There is an infinite variety of sexual practices. Many of them are fine. Some of them aren't. The nude man's friend in the opening scene laughingly dismisses the man's incestuous rape as merely "the Western syndrome," par for the course. When Alex's mutilated body is discovered, some of the spectators on the sidewalk seem satisfied and entertained. "Some whore got raped!" one of them cheers, as though the fact that the woman may have worked in the sex industry makes it okay that she was nearly killed. Rape is never okay, but how can you tell when rape is actually rape in a world where some people genuinely want to be raped in a way that looks, feels, and sounds like rape yet isn't actually rape?

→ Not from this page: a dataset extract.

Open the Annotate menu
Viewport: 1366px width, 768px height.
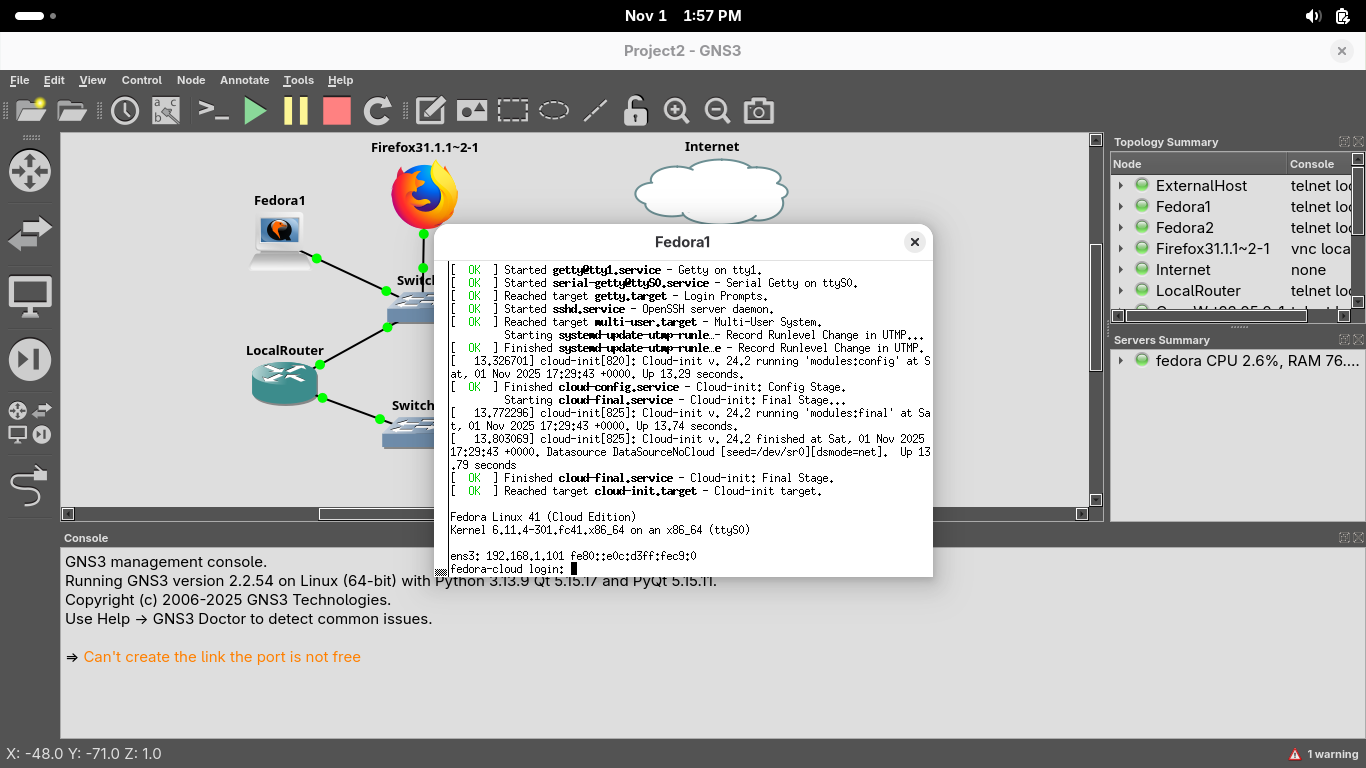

Irreversible is a clever and complicated film that operates on many levels. Though unsettling to the core, the film is a beautiful work of craftsmanship. Gaspar Noé's fluid, ghostlike camera (with cinematographer Benoît Debie) weaves in and out of cars and buildings, hovering and spinning, inducing vertigo and nausea in the viewer. Cuts are seamless, giving the impression of one endless (though nonlinear!) take, a feeling which increases the dramatic inertia and hopelessness of the film's story. The acting, largely improvisational, is flawless, with desperation pervading in the lives of normal people. Thomas Bangalter of Daft Punk did the score, a pounding, hellish, nerve-shocking techno soundscape that regulates the heartbeat in stressful ways. Visual effects by Rodolphe Chabrier are more extensive than they appear (a good mark of any special effects artist) since the impressive camerawork, cutting, and detailing received a thorough (though unnoticeable) digital makeover. The bashed in skull of the man in the revenge scene, one of the most unforgettable and macabre moments of cinematic history, was impressively fabricated using a combination of matte painting, latex models, 3D imaging, and acting. The attention to detail--a jaw that gasps for air even after the rest of the face has been rendered unrecognizable--turns just another murder into one of the most gruesome murders ever filmed, and Chabrier should have received more recognition for that.
Irreversible is an unpleasant film, and many will avoid trying to think about it too hard, if indeed they're even able to watch the whole thing. Though they may dismiss the film as sensational, the film has much to say, and the sensation is intended to moralize rather than glamorize (this boundary is never crossed). Irreversible treats horrifying, unsettling, and difficult themes with horrifying, unsettling, and difficult filmmaking techniques, and in this regard Gaspar Noé is an artist of the highest caliber. Though I can't recommend it to the faint of heart, Irreversible is one of the most important and life-changing films of recent years.